Document section:
From rural communities to city streets, open spaces and parklands dot the American landscape. Trails remain the number-one way to connect these public assets together, so that open spaces can be accessed by means other than the automobile. The challenge is that many city planning efforts largely have failed to produce alternative means of transportation between open spaces, leaving the growing legion of walkers and bikers disenchanted.

In recent years, however, prompted as much by America's growing obesity epidemic as a growing social movement to detach from the automobile, city planners have worked to rectify the problem with a linked network of greenways, civic corridors and streets that connect public open spaces, neighborhoods and destinations.

Common solutions include: striping streets with lane lines exclusively for bike use; granting space on public rights-of-way, such as narrowing sidewalks to create a side trail; or developing trails by way of the utility easements that run through many communities. In all cases, trails should serve as safe traveling zones, and should include lighting, shelters or seating, and clear signage that identifies designated use.

Data:
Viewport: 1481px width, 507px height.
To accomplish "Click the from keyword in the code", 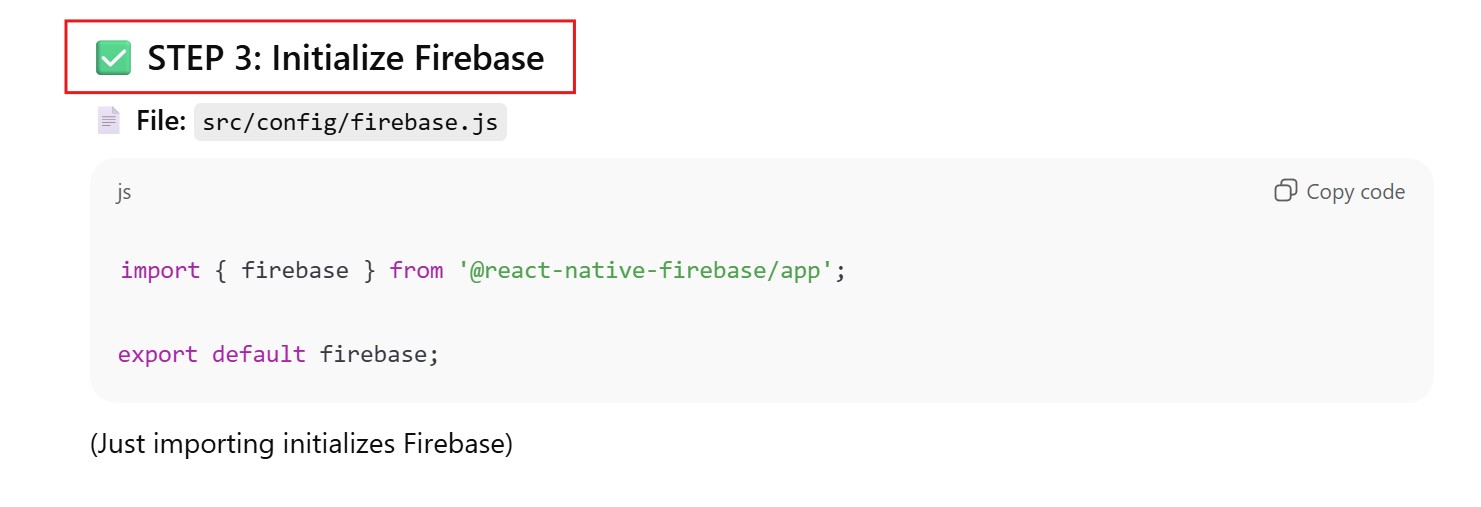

==

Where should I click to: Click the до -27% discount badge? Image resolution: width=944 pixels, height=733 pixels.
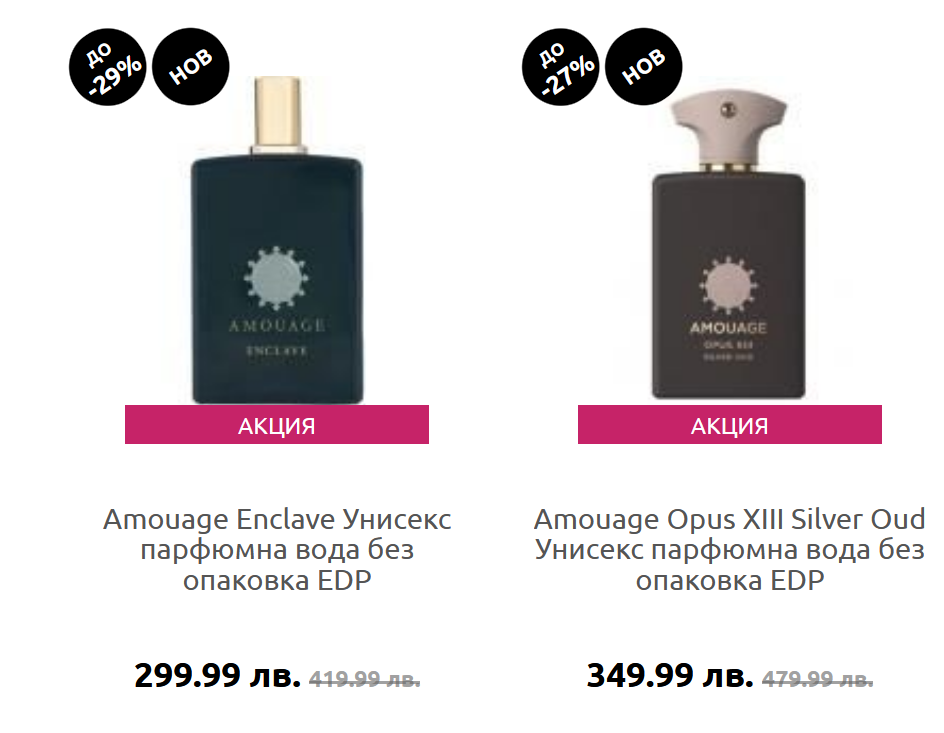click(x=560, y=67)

Task list:
A: According to the passage on trails and open spaces, what is the number-one way to connect public open spaces?
B: List the common solutions that the passage on trails and open spaces gives for creating trails.
C: Write a continuation of the passage on trails and open spaces, beginning after its final sentence.
The material shown above is independent of the passage on trails and open spaces.

Exercise answers:
A: Trails.

B:
- Striping streets with lane lines exclusively for bike use
- Granting space on public rights-of-way, such as narrowing sidewalks to create a side trail
- Developing trails by way of the utility easements that run through many communities

C:
The creation of such trails, according to Scott Crawford of RDG Planning and Design, offers alternative transportation methods, promotes active lifestyles, and encourages positive social and cultural human experiences.

"Trails are critical to the ultimate success of a parks and open space system by providing a safe and accessible link between humans and the natural environment and connection between areas of human destination," he added.